Olay örgüsünün Doğu ve Batı'yı sembolize eden iki karakter arasında ilgi kurması, Venedikli ve Hoca'nın karşılaşmasıyla gerçekleşir. Bu iki figürün birbirine çok benzemesi, aynı insanın Doğu ve Batı modellerini yaratmıştır ve daha derinde bulunan Doğu-Batı çatışmasını karakterler arası ilişkinin mevcut olduğu bir boyuta taşınmasına neden olarak, figürsel bağlamdaki Doğu-Batı çatışmasını oluşturur. Yani figürler arasında bütün imkanlar ve durumlar eşit olduğunda Doğu ve Batı arasındaki farklar ve çatışma hali belirginleşir ve bu izlek, iki ana figür üzerinden yansır. Osmanlı Dönemi İstanbul'u, figürleri etkileyen bir uzam olmamakla beraber, sadece gizli Doğu-Batı çatışması izleğine tarihi bir arka fon olmuştur. Doğu'nun kalbinde yer alan bu uzam böylece Doğu ve Batı arasındaki farklılıkları Venediklinin uzamın içinde çektiği zorluklarla iyice ortaya koyar. Venedikli ve Hoca tanıştıktan bir süre sonrasına kadar geceleri ve gündüzleri birlikte geçirmiş, bilgilerini birbirlerine aktarmış yani adeta Doğu ve Batı arasında bilgi akışının olduğu bir köprü kurmuşlardır. Köprü niteliği taşıyan bilgi akışı, Doğu ve Batı'nın bilgi birikimlerinin çelişkisini göstermekle beraber Hoca ile Venedikli arasında da ayrışmazlıklara neden olarak bu iki figürün zihinsel bir savaş ortamına girmesini sağlar. Bu kaotik bilgi dünyasında da Doğu- Batı çatışması, karakterlerin çatışmasıyla belirgin hale gelir.

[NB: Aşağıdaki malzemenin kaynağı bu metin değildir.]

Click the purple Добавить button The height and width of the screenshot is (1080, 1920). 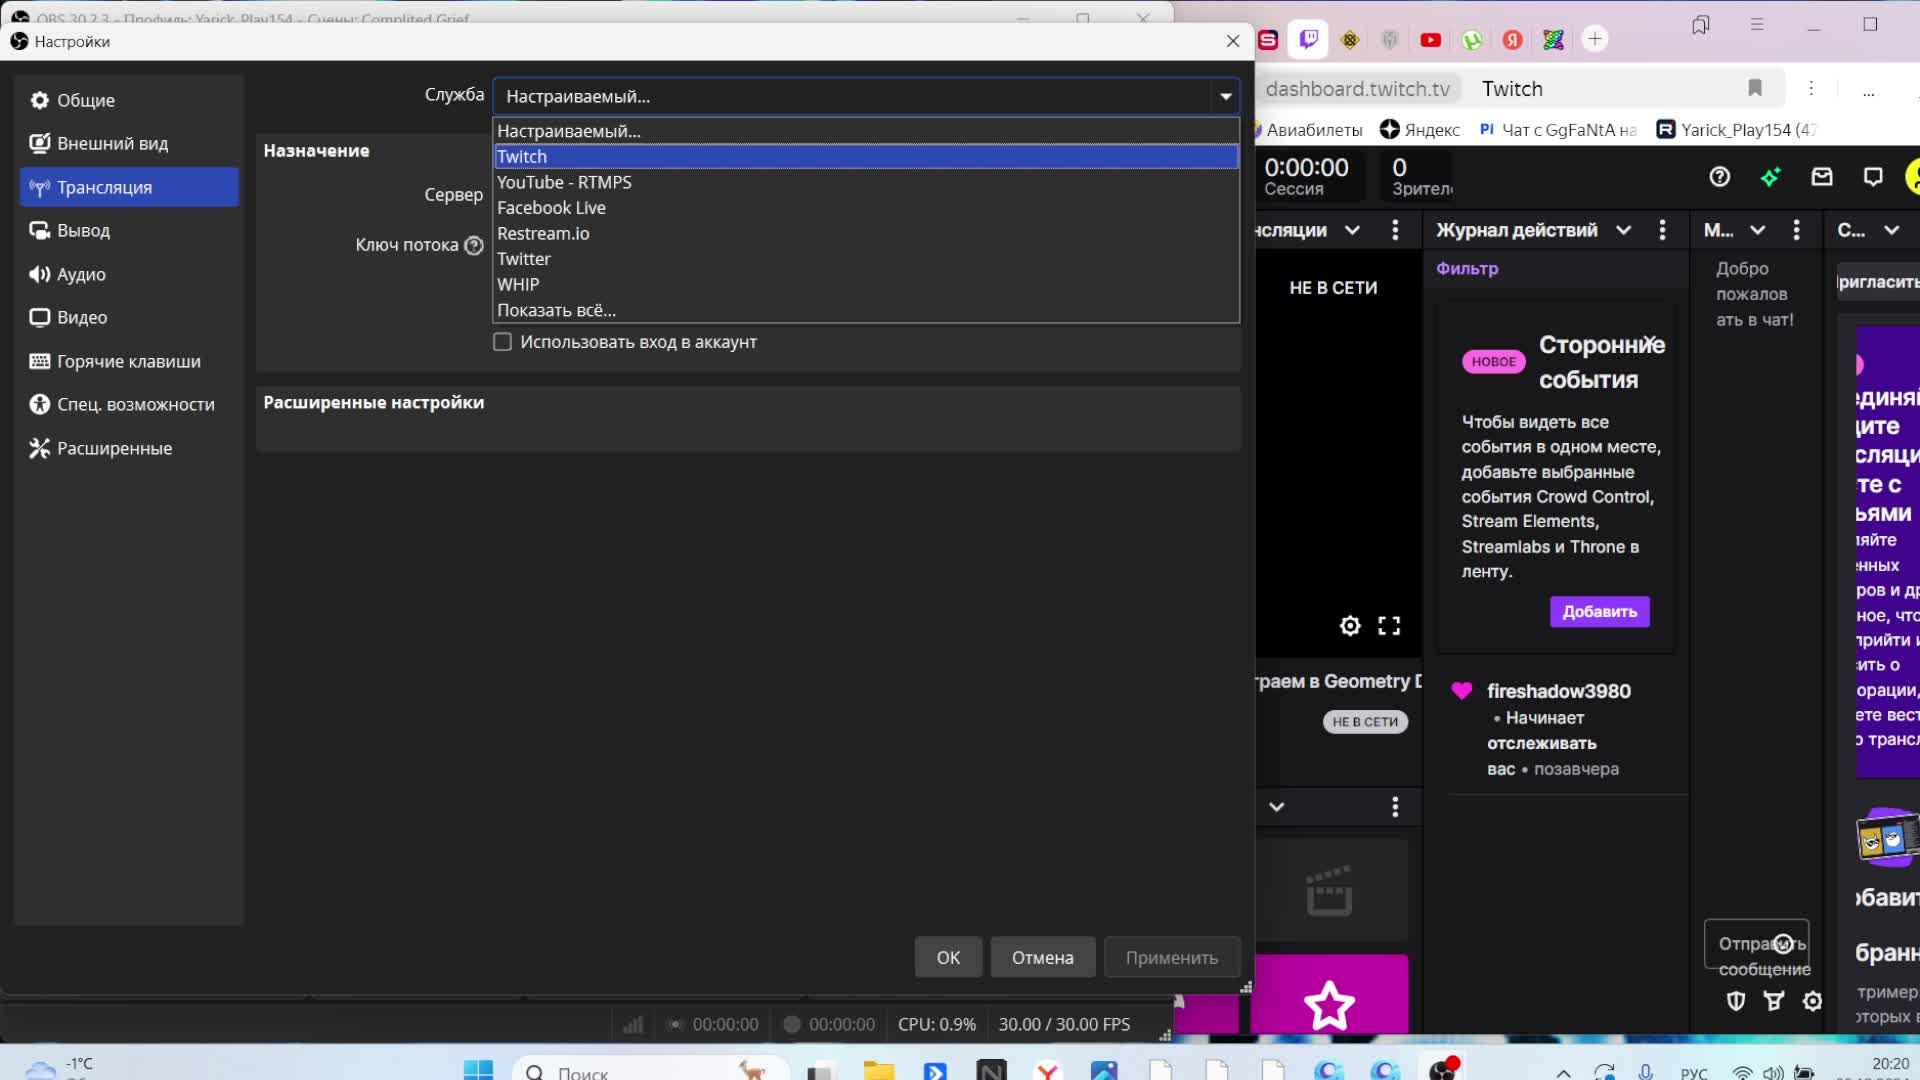[x=1599, y=611]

Çatışmanın dallarının uzandığı bir diğer alan ise dini boyuttur. Tarih boyunca Doğu'nun savunduğu İslam dini ve Batı'nın savunduğu Hristiyan dini birbiriyle savaş içindedir. Haçlı Seferleri veya Osmanlı ile Avrupa'nın gerçekleştirdiği harpler gibi birçok olay köklü savaşı uzatır. Yapıtta ise Hristiyanların köleleştirilmesi, gemilerinin batırılması gibi olaylar bu savaş halini destekleyici özelliktedir.

Somut olarak tek dayanak ise sembolik öğelerdir. Doğu-Batı arasındaki çatışmanın gerek havai-fişeklerle somutlaştırılması, gerek masa öğesiyle bu çatışmanın bilgisel boyutunun

(7)

simgelenmesi, gerek Doppio Kalesi'nin alınamamasının çağrıştırdığı olgular, hep birlikte Doğu-Batı çatışmasının sembolik öğelerini ortaya çıkarır. Böylece bütün olarak gizlenmiş Doğu-Batı çatışmasının var olduğu kanıtlanmış hale gelir ve sonuç olarak ortaya çıkar.

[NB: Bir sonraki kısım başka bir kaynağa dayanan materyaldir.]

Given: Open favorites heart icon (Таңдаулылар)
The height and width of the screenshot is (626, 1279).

3.1 DİNSEL BAĞLAMDA DOĞU-BATI ÇATIŞMASI

Doğu-Batı çatışmasının gizlenmişliğin dışına çıktığı ilk bağlam dinsel bağlamdır. Bu çatışmanın asıl nedenselliği, iki farklı tarafın, orijinlerinin farklı olmasıdır yani gerek toplum algısı, gerek adetler ve töreler veya dini algılayış ve uygulayış biçimleri arasındaki zıtlıklar ve farklılıklardır. Bu sebeplerden ötürü, bu çatışmanın irdelenmesinde olayın dinsel boyutu çok büyük önem kazanır. Doğu-Batı çatışmasının dinsel bağlamda var olduğunun kanıtı ise, Paşa ve Venediklinin dinlerini canları pahasına savunmasıyla ve Hilal-Haç çatışmasına birtakım göndermeler ile sağlanır.

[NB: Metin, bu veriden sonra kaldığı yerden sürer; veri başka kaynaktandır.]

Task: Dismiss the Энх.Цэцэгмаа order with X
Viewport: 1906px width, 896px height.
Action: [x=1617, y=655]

Paşa'nın Venedikliyi Müslüman olmaya zorlamasıyla, dinsel bağlamdaki çatışma hali belirginleşmeye başlar: "Müslüman olmazsam Paşa boynumun hemen vurulmasını emretmiş." (Pamuk, 28). Doğu'yu simgeleyen Paşa'nın, Batı'yı simgeleyen Venedikliye dinsel boyutta boyun eğdirme çabası, Doğu'nun kurmaya çalıştığı üstünlüğü anlatır ancak Venediklinin canının pahasına başını dik tutmayı tercih etmesi ve bu ikilinin din olgusuna hayat kavramıyla paha biçmesi, sonuna kadar çatışacaklarını kanıtlayıcı niteliktedir. Osmanlı'daki sistem din işlerini, vicdan ve hayatın değerinden daha önemli kılmıştır ancak Batı'da da olaylar çok farklı değildir, bu yüzden de Doğu'yu sembolize eden Paşa'nın, Batı'yı sembolize eden Venedikli figürünün yakasına yapışması, alegorik olarak daha büyük olayları çağrıştırır: Doğu ve Batının dinsel bağlamda sürekli çatışma hali ve bu yoldaki kararlılıkları. Kökensel farklılıklar nedenselliği çerçevesinde ortaya çıkan bu çatışma da, din olgusuna karşı kararlı ve korumacı tavırlarla dini bağlamda kesinleşir. "Hilal-Haç" çatışmasına yapılan göndermeler de daha önce belirtilen nedenselliklerden ötürü ortaya çıkan Doğu-Batı çatışmasını kanıtlayıcı nitelikte olan bir diğer öğedir. Batının Müslümanlık dinini, doğunun da Hristiyanlık dininin algılarını kabullenemeyişi bu sert çatışmanın nedenidir. Yapıtta minimatürize bir halde yer alan "Hilal-Haç" çatışması kavramı, belli olaylar ardından ortaya çıkar. Bunlardan biri ise Türk korsanlarının, Venediklinin de içinde olduğu Hristiyan gemisine yaptığı saldırıdır:

(8)

"Sisin sinir bozucu duvarını rengarenk aralayan ondan fazla Türk kadırgası bir anda üzerimize geldi. Kaptanımız, bu sefer, düşmanı değil, sanırım kendi korkaklığını ve utancını yenmek için savaşmaya karar verdi; esirleri acımasızca kırbaçlatırken topların hazırlanmasını emretti, ama geç alevlenen savaş tutkusu da kısa sürede söndü gitti. Şiddetli bir borda ateşine tutulmuştuk, hemen teslim olmazsak gemimiz batacaktı, teslim bayrağı çekmeye karar verdik." (Pamuk, 12). Aradaki bu savaş izlekli çatışma hali Hilal-Haç çatışmasını doğrular ve bununla birlikte yapıtta da Doğu-Batı çatışmasının varoluşunu kanıtlayıcı haldedir.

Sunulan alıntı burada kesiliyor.